I am running linux mint 18.3 (which i have recently reinstalled) and have an GeForce GTX 960 128bit currently running the nvidia 415.27 drivers.
So i think it may be poor installation of the dxvk or the vulkan drivers after have followed serveral tutorials including this one: https://github.com/lutris/lutris/wiki/How-to:-DXVK but other games using directx drivers that didnt work before on my linux system such as bioshock 2 remastered work now. so any help i can get will be much apreciated, if there any other info you need just let me know.
thanks
also update when starting up from the steam version another box appears right off the bat saying: dll32.exe this application could not be started. you must enable the .NET Frameword from the Windows Features dialog box (from Control Panel, choose Programs, Turn Windows features on or off).)

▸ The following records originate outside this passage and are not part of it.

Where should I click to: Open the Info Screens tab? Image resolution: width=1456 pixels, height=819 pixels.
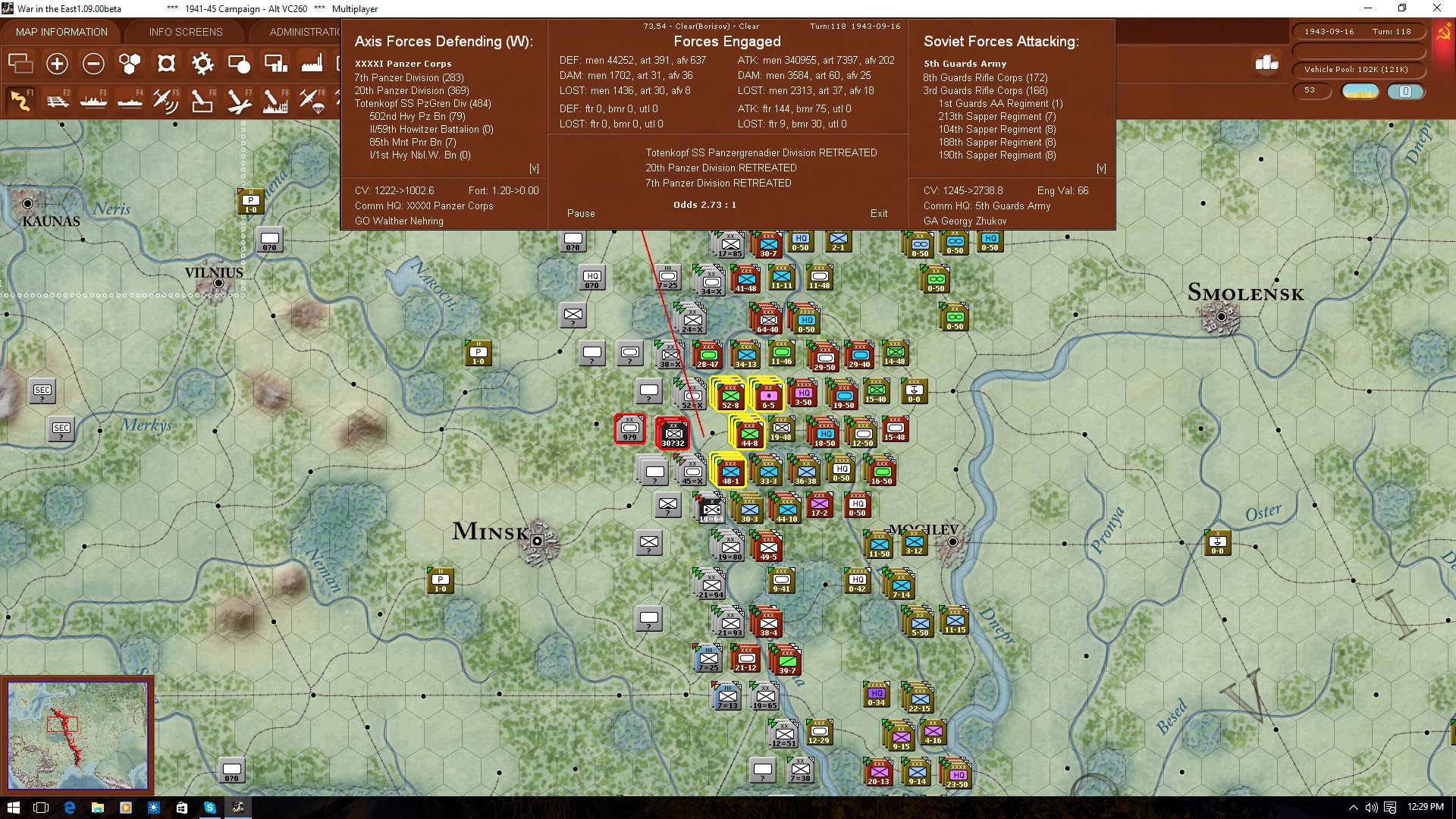(x=186, y=32)
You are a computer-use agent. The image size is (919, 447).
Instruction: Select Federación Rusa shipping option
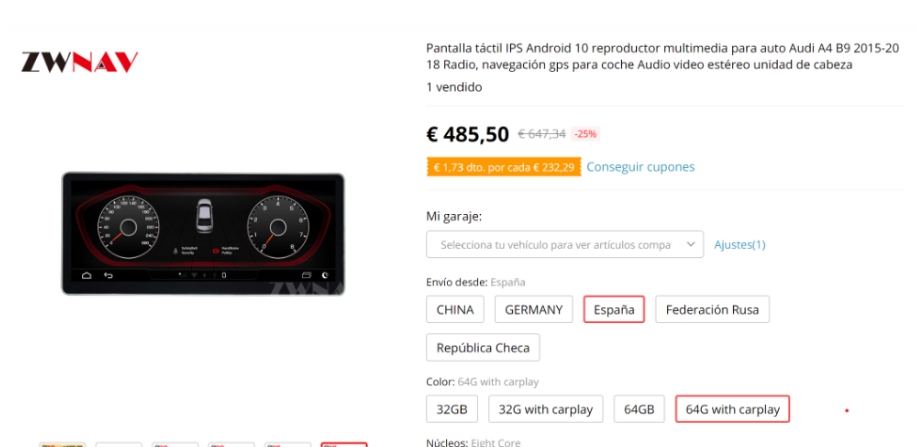pos(712,309)
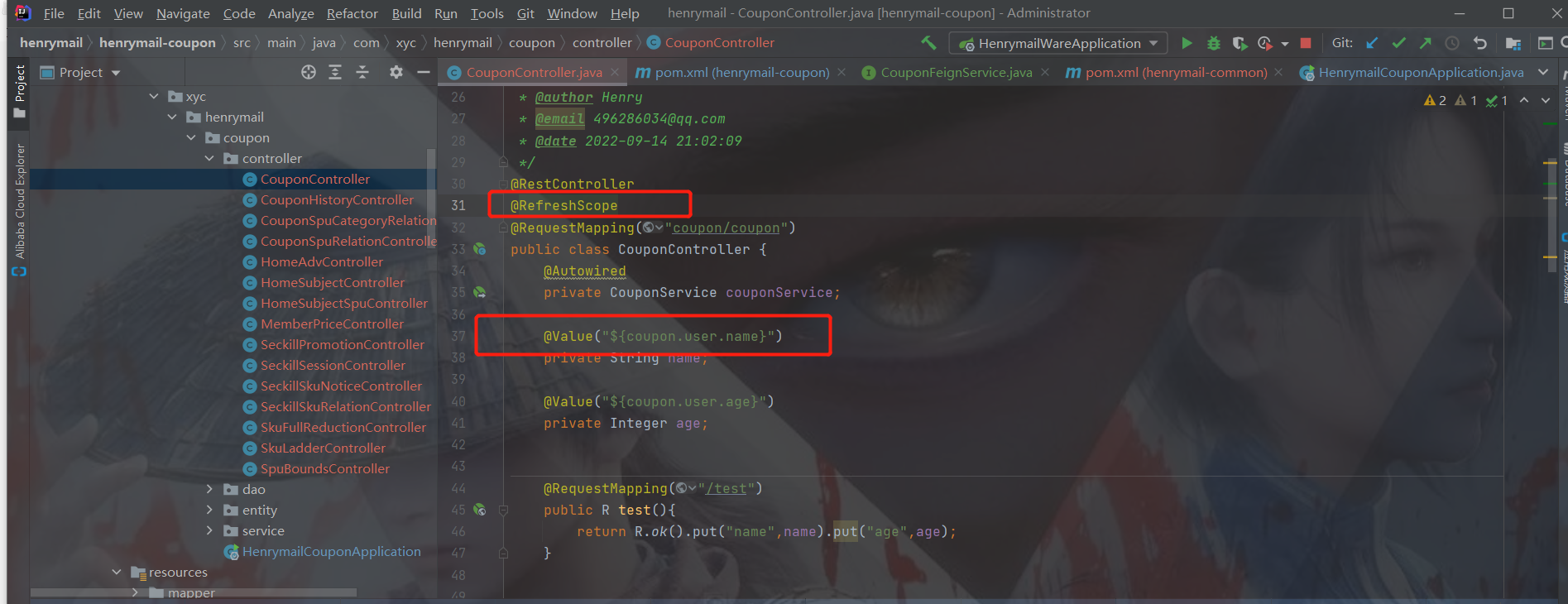The width and height of the screenshot is (1568, 604).
Task: Click the coupon breadcrumb in navigation bar
Action: point(531,43)
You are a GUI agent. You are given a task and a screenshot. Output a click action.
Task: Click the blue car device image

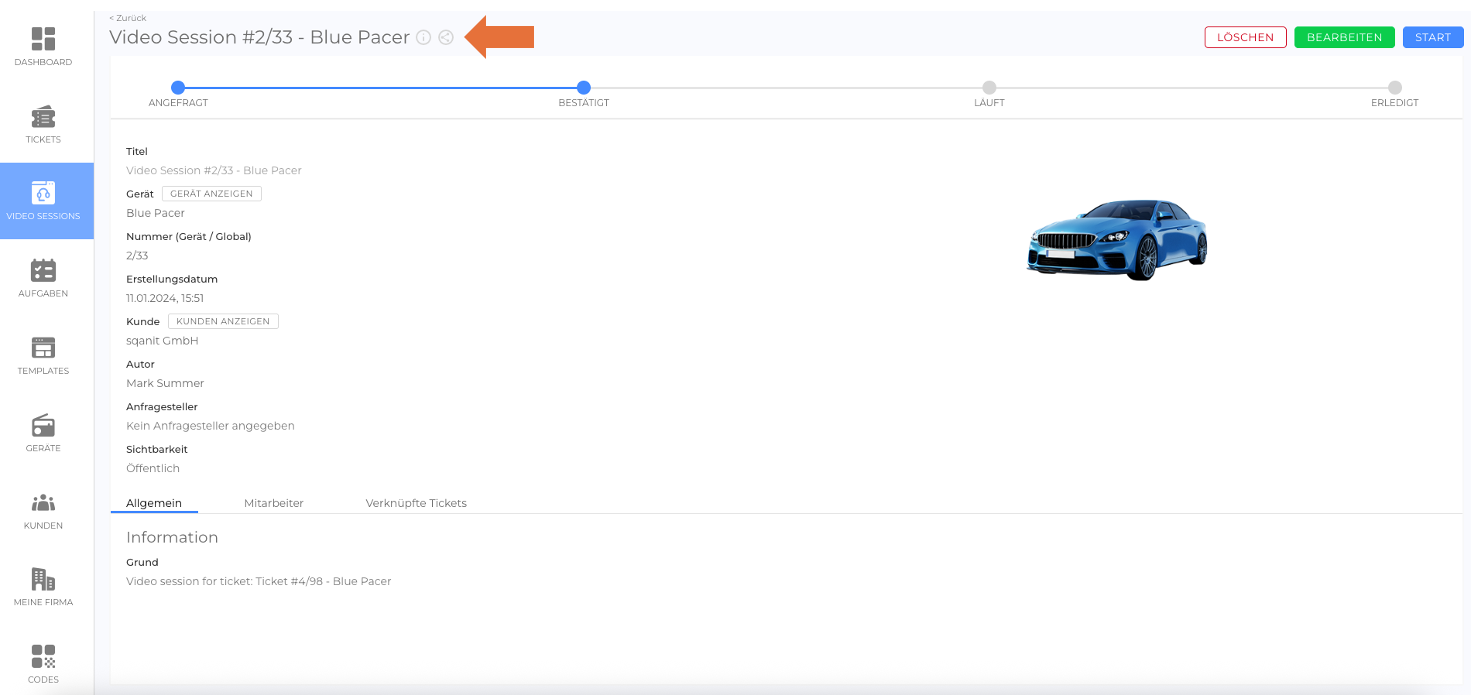pyautogui.click(x=1116, y=240)
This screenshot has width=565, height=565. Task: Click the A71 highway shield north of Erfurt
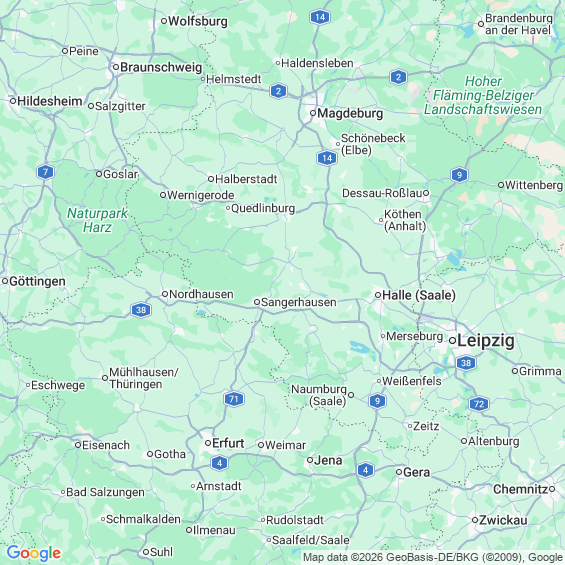[234, 399]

You’re probably right about it being a dxvk problem.
Try this:
Go to the Nvidia settings program, open Xscreen\OpenGL settings: and disable “Allow flipping”, under the performance heading.
Then try this:
sudo apt install libvulkan1:i386 libvulkan-dev:i386 mesa-vulkan-drivers:i386
If none of that works, maybe try nvidia-driver-418. I was running a GTX 960 a while back, and was experiencing some weirdness with the 415 drivers and below. From memory the 410 drivers actually worked better than the 415 drivers though, but I’d go for the 418 drivers first, and try 410 later if it’s still not working.
I was getting the sneaking suspicion that the Linux drivers for older nVidia cards were being left to rot somewhat.
What version of wine are you running? Also, try downloading the latest tkg version of wine via ‘manage runners’ under the top left menu in the main window. Then set it under runner options tab in your launcher settings.
I have Farcry 4 installed via Steam Proton, which works it seems.
But I haven’t been able to get Farcry 5 to run. I think I saw a youtube video of someone running a pirate version of Farcry 5 in wine, as the DRM was ripped out which allowed it to run I suppose.
yah so i tried your top 2 suggestions and i got the same result. afterwards i tried updating the drivers to 418 but i cant find out how to install them, ive looked up several tutorials and have the drivers ppa in my software sources but when i enter sudo apt install nvidia-driver-418 or sudo apt install nvidia-graphics-drivers-418 like ive found in several tutorial i just get an output saying:
Reading package lists… Done
Building dependency tree
Reading state information… Done
E: Unable to locate package nvidia-driver-418
so anyway i loaded up 410 and i got the same result.
i am running wine 4.0 on my system but should that matter if lutris downloads and intsalls other versions of wine like tkg-4.0-x86_64 and the tkg-protonified-4.1-x86_64?
so did you install it directly through steam and not through lutis then? because when i do that i get stuck on uplay because it cant connect to the internet for some reason so i cant log in and it wont let me go on offline mode. but through lutris uplay can connect to the internet.